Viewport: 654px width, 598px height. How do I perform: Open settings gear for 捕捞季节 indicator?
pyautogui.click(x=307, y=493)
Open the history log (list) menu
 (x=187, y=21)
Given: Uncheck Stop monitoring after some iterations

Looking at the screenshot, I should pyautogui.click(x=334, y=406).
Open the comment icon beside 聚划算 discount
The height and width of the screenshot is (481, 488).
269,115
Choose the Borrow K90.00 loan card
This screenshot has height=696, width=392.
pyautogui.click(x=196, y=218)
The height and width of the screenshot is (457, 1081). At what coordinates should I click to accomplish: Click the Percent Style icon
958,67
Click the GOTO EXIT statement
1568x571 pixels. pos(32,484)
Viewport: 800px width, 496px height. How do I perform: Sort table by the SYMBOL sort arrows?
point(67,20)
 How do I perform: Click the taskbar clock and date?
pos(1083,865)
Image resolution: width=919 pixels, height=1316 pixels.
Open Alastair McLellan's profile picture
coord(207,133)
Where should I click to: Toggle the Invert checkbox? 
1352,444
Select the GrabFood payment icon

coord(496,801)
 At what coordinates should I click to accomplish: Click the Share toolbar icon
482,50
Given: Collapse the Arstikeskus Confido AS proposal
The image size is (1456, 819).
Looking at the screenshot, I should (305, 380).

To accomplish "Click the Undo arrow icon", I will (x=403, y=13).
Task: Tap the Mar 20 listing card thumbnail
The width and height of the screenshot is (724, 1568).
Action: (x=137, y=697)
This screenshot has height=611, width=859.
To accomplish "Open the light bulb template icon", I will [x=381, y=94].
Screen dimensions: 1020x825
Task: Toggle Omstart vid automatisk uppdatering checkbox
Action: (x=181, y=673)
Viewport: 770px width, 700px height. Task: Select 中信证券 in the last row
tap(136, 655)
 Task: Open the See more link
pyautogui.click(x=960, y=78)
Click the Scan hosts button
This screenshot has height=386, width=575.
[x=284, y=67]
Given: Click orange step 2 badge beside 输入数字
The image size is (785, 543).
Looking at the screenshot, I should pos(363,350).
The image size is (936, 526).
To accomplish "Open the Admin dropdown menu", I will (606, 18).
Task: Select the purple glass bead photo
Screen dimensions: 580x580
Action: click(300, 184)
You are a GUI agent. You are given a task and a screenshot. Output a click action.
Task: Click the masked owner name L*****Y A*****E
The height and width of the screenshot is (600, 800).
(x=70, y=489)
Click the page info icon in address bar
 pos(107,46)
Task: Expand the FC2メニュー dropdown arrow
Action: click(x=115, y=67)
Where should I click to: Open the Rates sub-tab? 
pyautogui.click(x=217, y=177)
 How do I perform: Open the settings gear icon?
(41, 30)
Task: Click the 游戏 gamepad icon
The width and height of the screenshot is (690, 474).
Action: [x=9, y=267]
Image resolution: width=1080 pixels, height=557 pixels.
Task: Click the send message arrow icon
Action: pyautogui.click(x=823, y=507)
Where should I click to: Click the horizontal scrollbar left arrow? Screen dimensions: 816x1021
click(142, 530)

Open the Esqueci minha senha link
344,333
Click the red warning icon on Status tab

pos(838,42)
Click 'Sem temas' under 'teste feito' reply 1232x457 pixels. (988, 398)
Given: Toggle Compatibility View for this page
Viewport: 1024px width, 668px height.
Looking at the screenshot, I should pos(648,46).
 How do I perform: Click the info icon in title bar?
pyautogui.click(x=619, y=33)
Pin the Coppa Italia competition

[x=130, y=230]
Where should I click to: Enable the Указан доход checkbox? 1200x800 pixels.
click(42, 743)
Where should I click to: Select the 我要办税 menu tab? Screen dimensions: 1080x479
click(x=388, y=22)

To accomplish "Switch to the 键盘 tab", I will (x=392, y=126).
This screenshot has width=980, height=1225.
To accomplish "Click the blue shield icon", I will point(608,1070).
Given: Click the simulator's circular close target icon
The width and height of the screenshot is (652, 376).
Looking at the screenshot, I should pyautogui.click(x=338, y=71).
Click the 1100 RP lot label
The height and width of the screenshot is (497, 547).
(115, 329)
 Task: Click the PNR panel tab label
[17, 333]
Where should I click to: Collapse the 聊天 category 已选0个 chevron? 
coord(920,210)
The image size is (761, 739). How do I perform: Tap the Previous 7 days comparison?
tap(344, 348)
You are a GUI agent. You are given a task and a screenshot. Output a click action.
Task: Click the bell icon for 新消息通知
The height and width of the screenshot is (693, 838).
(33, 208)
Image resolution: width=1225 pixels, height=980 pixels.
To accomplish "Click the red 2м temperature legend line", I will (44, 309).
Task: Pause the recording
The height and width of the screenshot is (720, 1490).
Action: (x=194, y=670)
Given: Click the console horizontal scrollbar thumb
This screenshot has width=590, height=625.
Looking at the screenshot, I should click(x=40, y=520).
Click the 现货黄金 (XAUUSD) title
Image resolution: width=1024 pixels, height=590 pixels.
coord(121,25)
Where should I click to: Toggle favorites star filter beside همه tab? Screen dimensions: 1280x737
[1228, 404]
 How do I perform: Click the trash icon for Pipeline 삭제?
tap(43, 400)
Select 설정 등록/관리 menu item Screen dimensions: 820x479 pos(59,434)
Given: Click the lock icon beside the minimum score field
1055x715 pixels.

> EXERCISE OBJECTIVE
The answer should hold only the lines from the start of the records above through the line containing "Task: Select the purple glass bead photo", each set down exactly.

> REPLY
Viewport: 654px width, 598px height. How do I perform: Open settings gear for 捕捞季节 indicator?
pyautogui.click(x=307, y=493)
Open the history log (list) menu
 (x=187, y=21)
Given: Uncheck Stop monitoring after some iterations

Looking at the screenshot, I should pyautogui.click(x=334, y=406).
Open the comment icon beside 聚划算 discount
The height and width of the screenshot is (481, 488).
269,115
Choose the Borrow K90.00 loan card
This screenshot has height=696, width=392.
pyautogui.click(x=196, y=218)
The height and width of the screenshot is (457, 1081). At what coordinates should I click to accomplish: Click the Percent Style icon
958,67
Click the GOTO EXIT statement
1568x571 pixels. pos(32,484)
Viewport: 800px width, 496px height. How do I perform: Sort table by the SYMBOL sort arrows?
point(67,20)
 How do I perform: Click the taskbar clock and date?
pos(1083,865)
Image resolution: width=919 pixels, height=1316 pixels.
Open Alastair McLellan's profile picture
coord(207,133)
Where should I click to: Toggle the Invert checkbox? 
1352,444
Select the GrabFood payment icon

coord(496,801)
 At what coordinates should I click to accomplish: Click the Share toolbar icon
482,50
Given: Collapse the Arstikeskus Confido AS proposal
The image size is (1456, 819).
Looking at the screenshot, I should (305, 380).

To accomplish "Click the Undo arrow icon", I will (x=403, y=13).
Task: Tap the Mar 20 listing card thumbnail
The width and height of the screenshot is (724, 1568).
Action: (x=137, y=697)
This screenshot has height=611, width=859.
To accomplish "Open the light bulb template icon", I will [x=381, y=94].
Screen dimensions: 1020x825
Task: Toggle Omstart vid automatisk uppdatering checkbox
Action: (x=181, y=673)
Viewport: 770px width, 700px height. Task: Select 中信证券 in the last row
tap(136, 655)
 Task: Open the See more link
pyautogui.click(x=960, y=78)
Click the Scan hosts button
This screenshot has height=386, width=575.
[x=284, y=67]
Given: Click orange step 2 badge beside 输入数字
The image size is (785, 543).
Looking at the screenshot, I should pos(363,350).
The image size is (936, 526).
To accomplish "Open the Admin dropdown menu", I will (606, 18).
Task: Select the purple glass bead photo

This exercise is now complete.